Green tea is made by steeping the unfermented leaves of the Camellia sinensis plant in hot water.
While several types of tea are derived from this same plant, green tea contains the highest concentration of potentially disease-fighting antioxidants and has been associated with many impressive health benefits.
Need more reasons to brew a hot cup of green tea and start sipping? Keep reading for six of the top benefits of this delicious drink.
Part of what makes this superstar bevvy so special is its content of antioxidants — compounds that can neutralize harmful free radicals to prevent cell damage and promote better health.
The main superhero in your cup of green tea is epigallocatechin gallate (EGCG), a powerful phytochemical that slows irregular cell growth and relieves inflammation.
While more studies in humans are needed, some research suggests EGCG could help protect brain function, lower blood sugar levels, and slow the spread of cancer cells.
Green tea also boasts a long list of other potent antioxidant compounds, including quercetin, chlorogenic acid, theogallin, and epicatechin.
Looking for an easy way to kick-start your metabolism and rev up fat burning? Consider brewing up a cup of hot green tea.
Some studies suggest green tea can bump up your metabolic rate (the number of calories your body burns throughout the day).
Also, according to a 2014 review, green tea could help you lose weight by modifying or reducing your appetite, blocking the production of fat cells, and decreasing fat absorption in your body. But more research is needed to confirm these benefits.
Sipping on a glass of green tea may boast some big benefits when it comes to heart health.
In fact, research involving people of a variety of body sizes has found that green tea can reduce levels of total and LDL (“bad”) cholesterol in the blood, both of which are major risk factors for heart disease.
What’s more, a 2016 review of nine studies found that people who drank at least one cup of green tea per day had a lower risk of heart disease, stroke, and bleeding in the brain than those who didn’t.
In addition to enhancing the health of your body, drinking green tea might help keep your mind sharp.
Other studies have found that adding green tea to your daily diet could be linked to a lower risk of dementia, Alzheimer’s disease, and cognitive impairment over time. But researchers need to perform more well-designed studies before they’ll really understand how it can affect us.
Green tea is great for helping to keep your blood sugar levels stable and increasing insulin sensitivity, which ensures that your body can use insulin efficiently to transport sugar from your bloodstream to your cells.
Green tea and green tea extract have been shown to help reduce insulin resistance and improve glycemic control. But evidence of this beneficial effect is still pretty inconsistent.
Forget the breath mints — green tea has powerful bacteria-fighting properties that can keep your mouth feeling fresh all day long.
And in a 2016 study, tablets containing green tea were effective at decreasing the amount of sulfur-containing compounds — the same compounds found in foods like garlic and onions — in the mouth by a whopping 55 percent to help freshen breath and improve oral health.
So what’s the best way to get that daily dose? While green tea Frappuccinos, green tea ice cream, and bottled versions are all appealing, sticking to the traditional brewed (hot or cold) version is likely to provide the biggest antioxidant punch.
Because green tea contains caffeine, it’s also a good idea to keep an eye on your intake and avoid going overboard, especially if you’re sensitive to it.
Although green tea is generally considered safe for most people, check with a medical professional before using green tea supplements, especially if you’re taking any medications or have underlying health conditions.

(Required action): According to the green tea article, by what percentage did tablets containing green tea reduce sulfur-containing compounds in the mouth in the 2016 study?

(Collected data entries)

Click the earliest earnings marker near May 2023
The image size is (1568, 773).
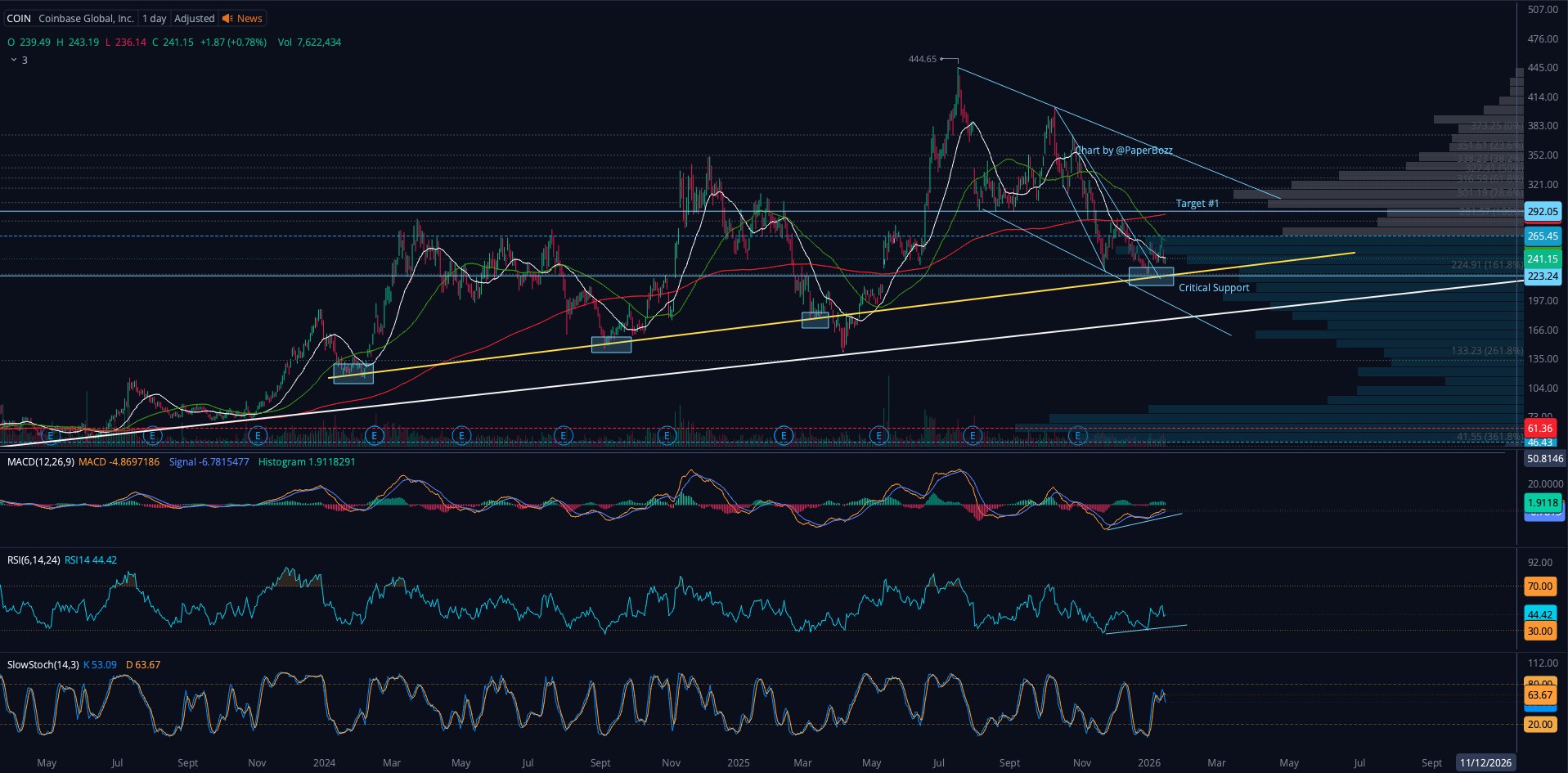pos(50,435)
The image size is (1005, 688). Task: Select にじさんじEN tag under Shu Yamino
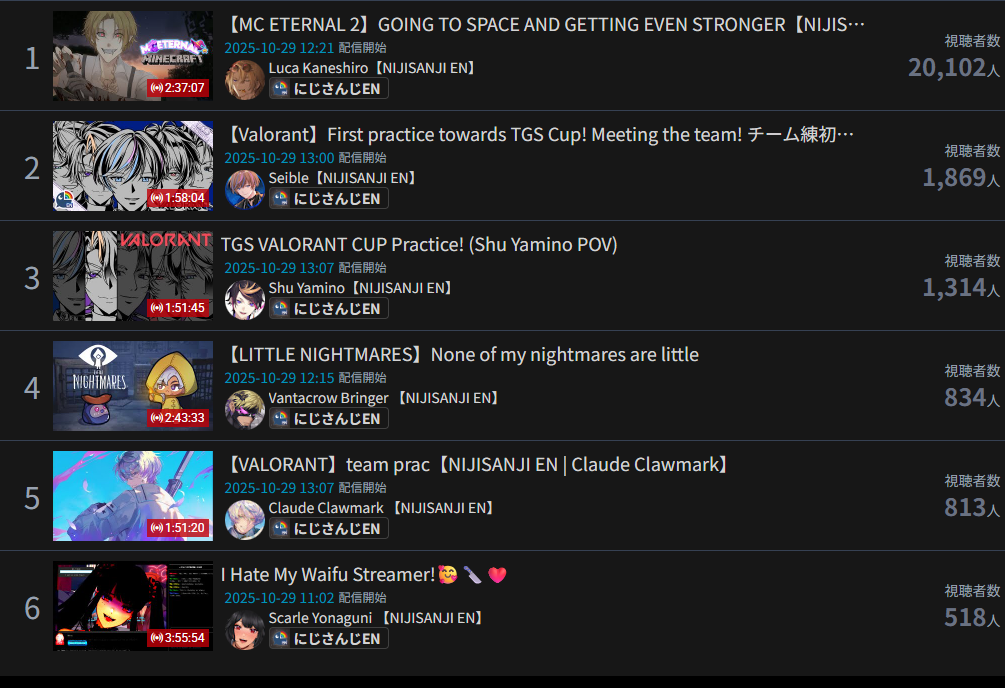click(x=328, y=308)
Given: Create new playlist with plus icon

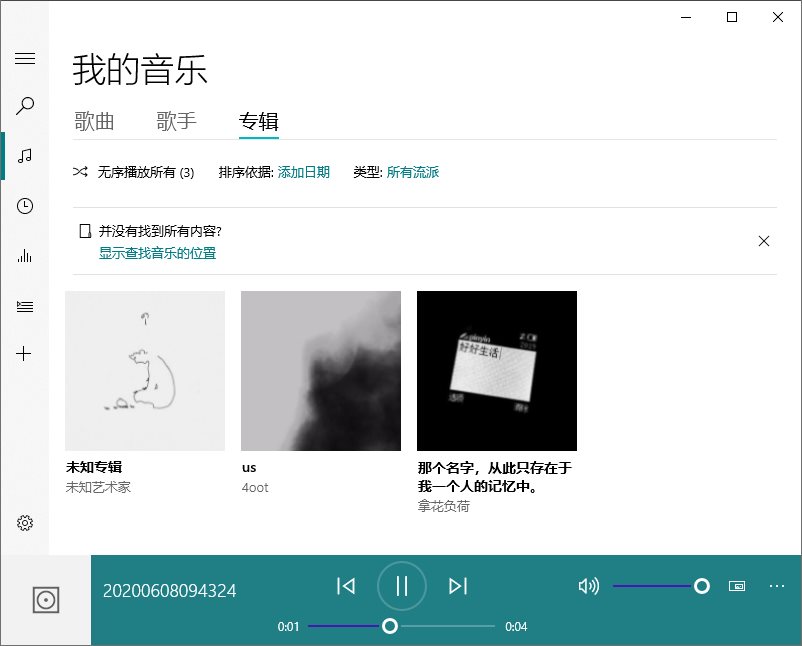Looking at the screenshot, I should coord(25,354).
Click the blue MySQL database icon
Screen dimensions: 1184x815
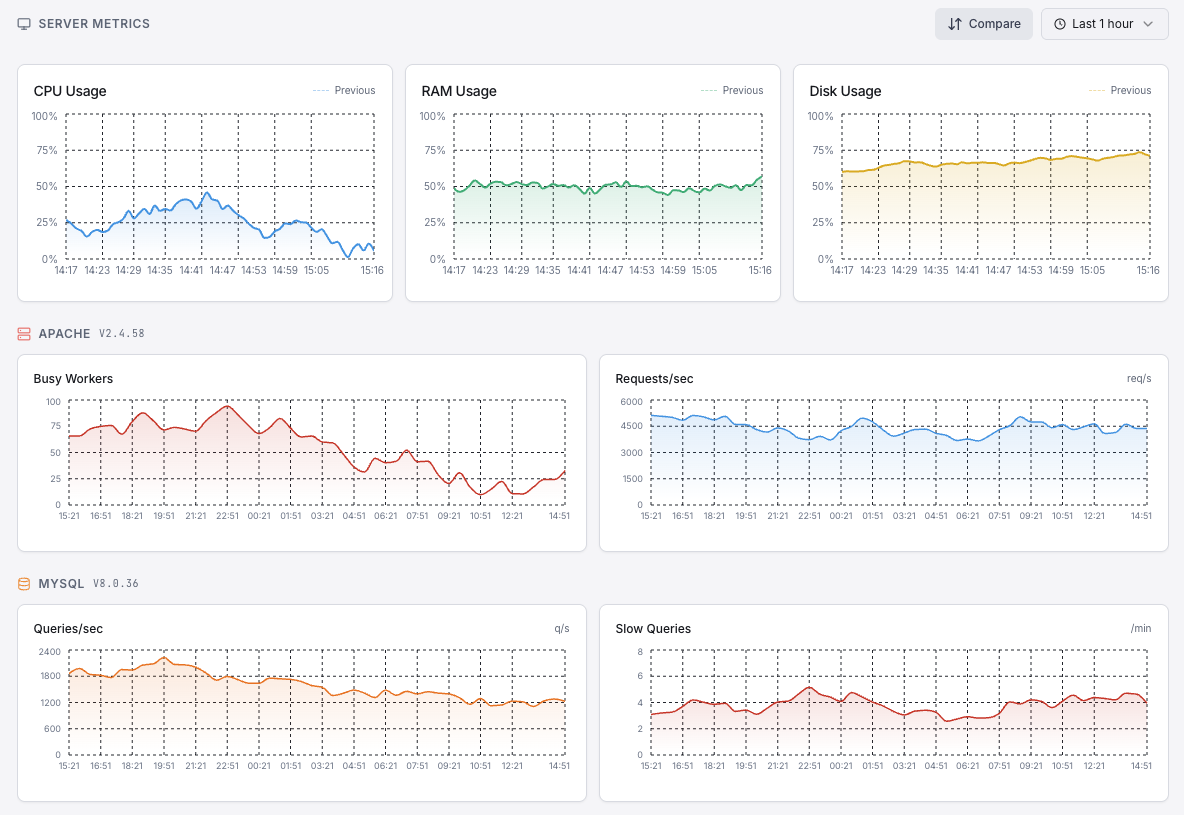(24, 583)
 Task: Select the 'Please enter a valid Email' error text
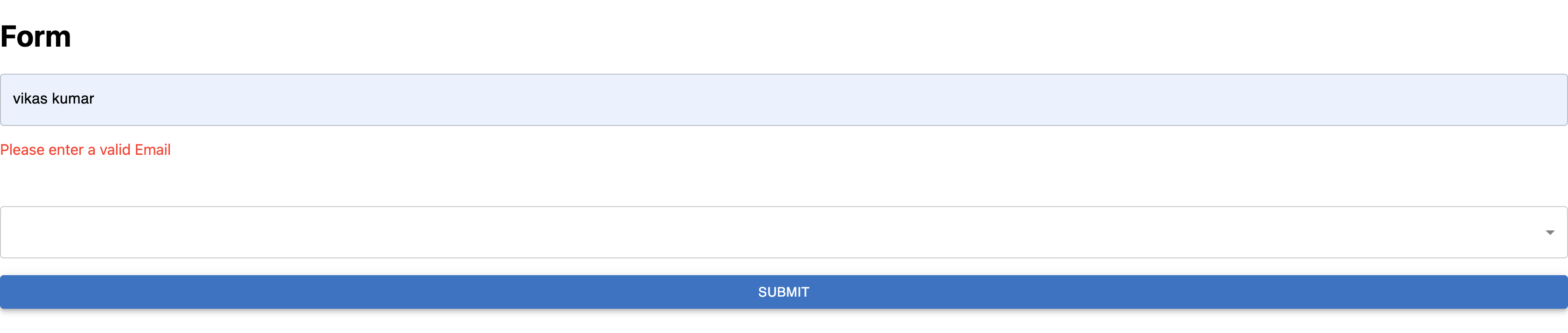[x=85, y=150]
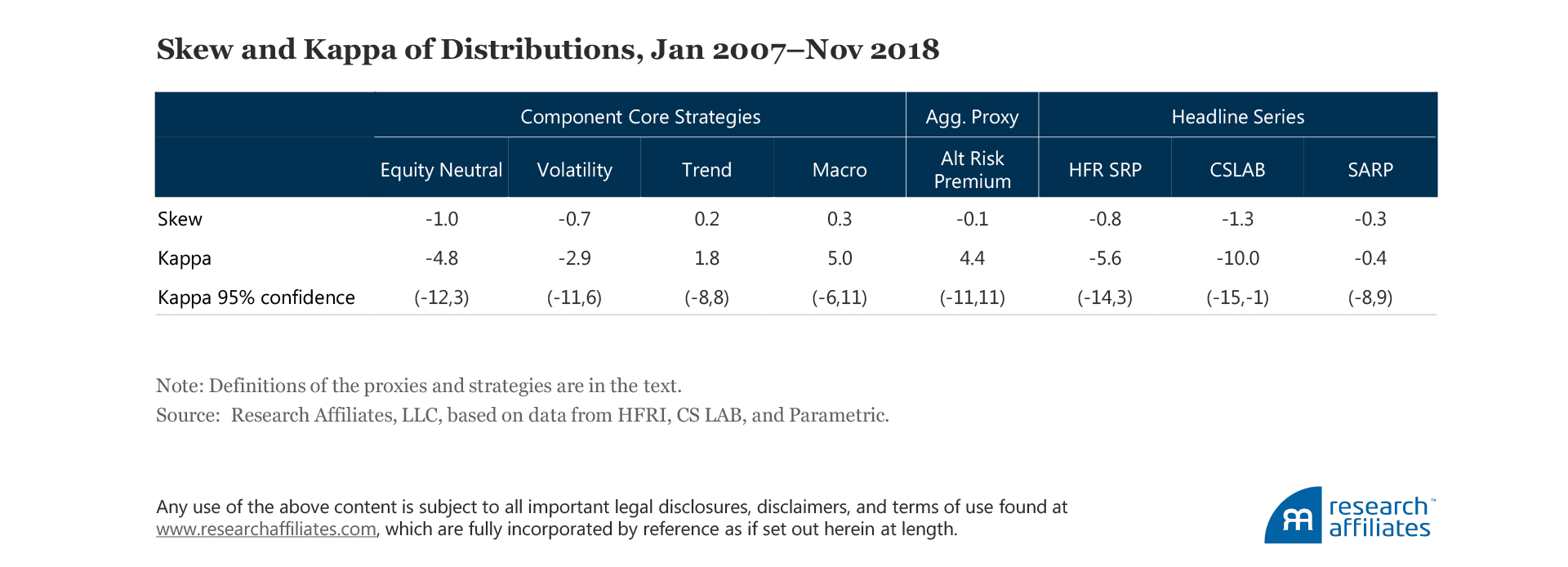
Task: Click the Source note text line
Action: tap(522, 415)
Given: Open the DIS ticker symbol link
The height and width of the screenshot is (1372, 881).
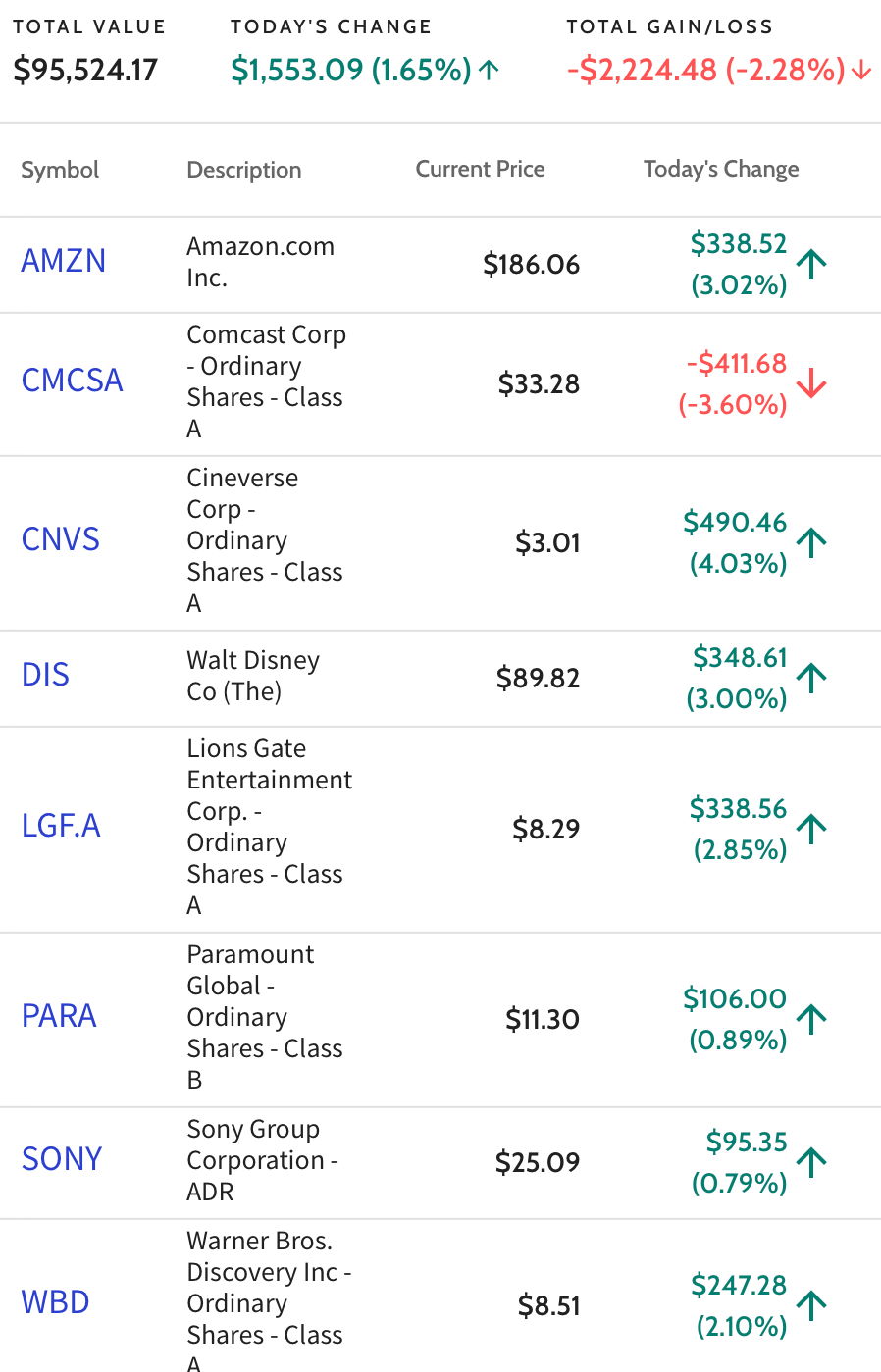Looking at the screenshot, I should pyautogui.click(x=45, y=675).
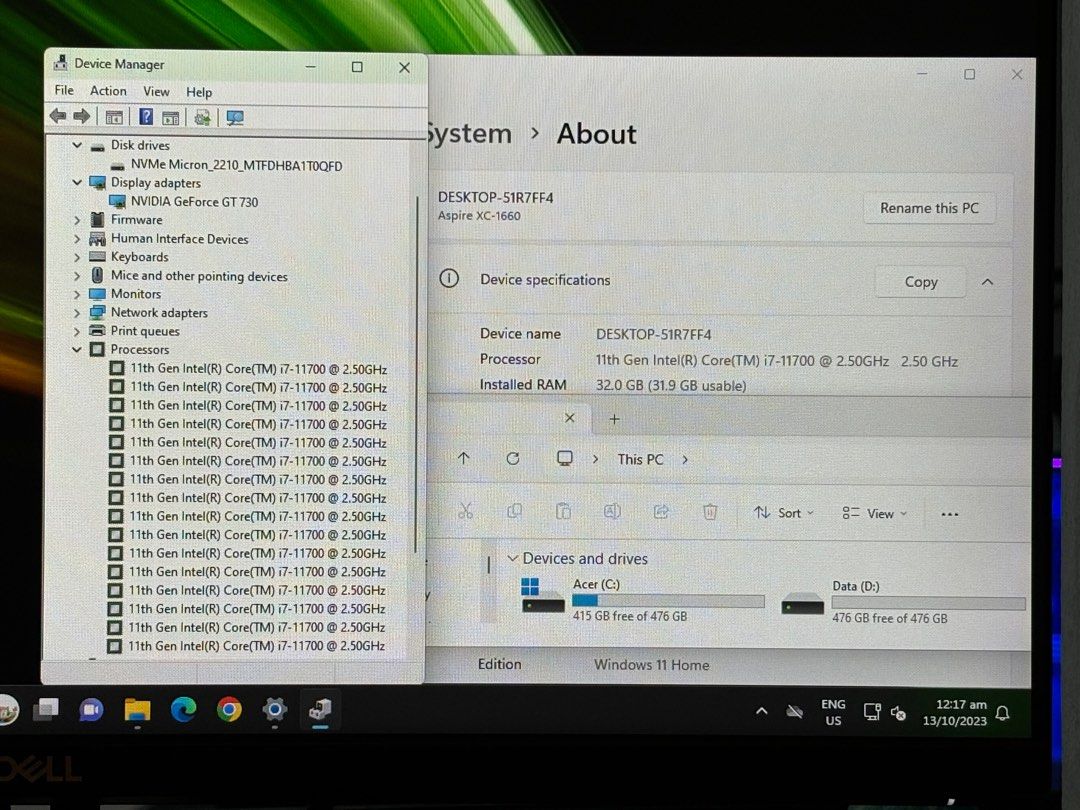Screen dimensions: 1080x810
Task: Add a new File Explorer tab
Action: [x=614, y=419]
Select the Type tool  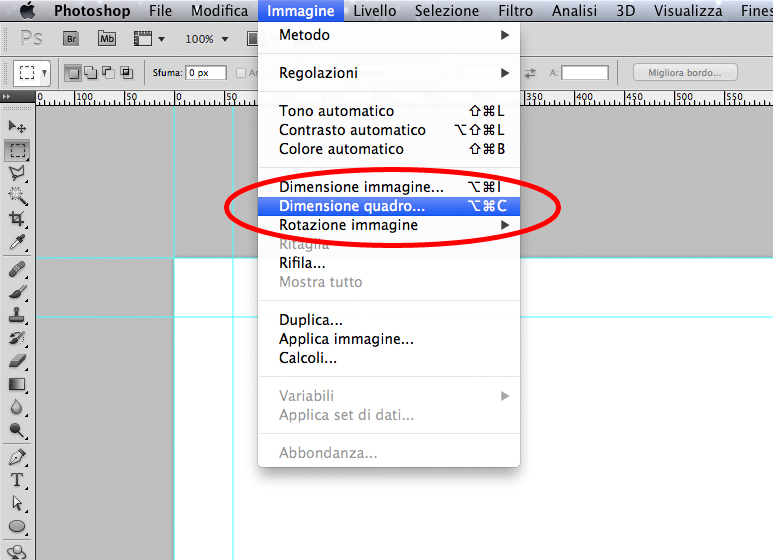[x=17, y=480]
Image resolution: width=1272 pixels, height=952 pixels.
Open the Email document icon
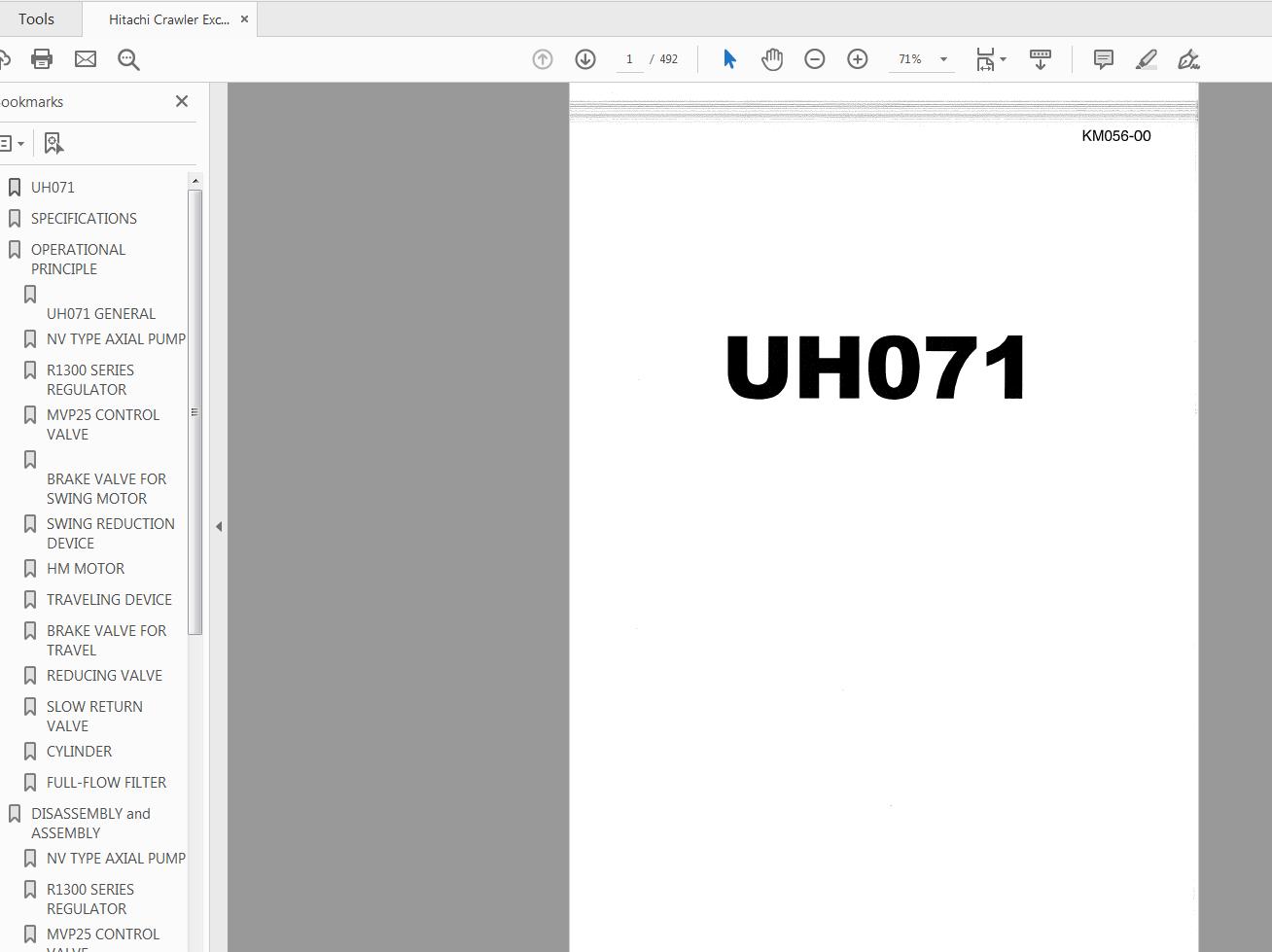(x=86, y=58)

(Answer to the problem): 55 percent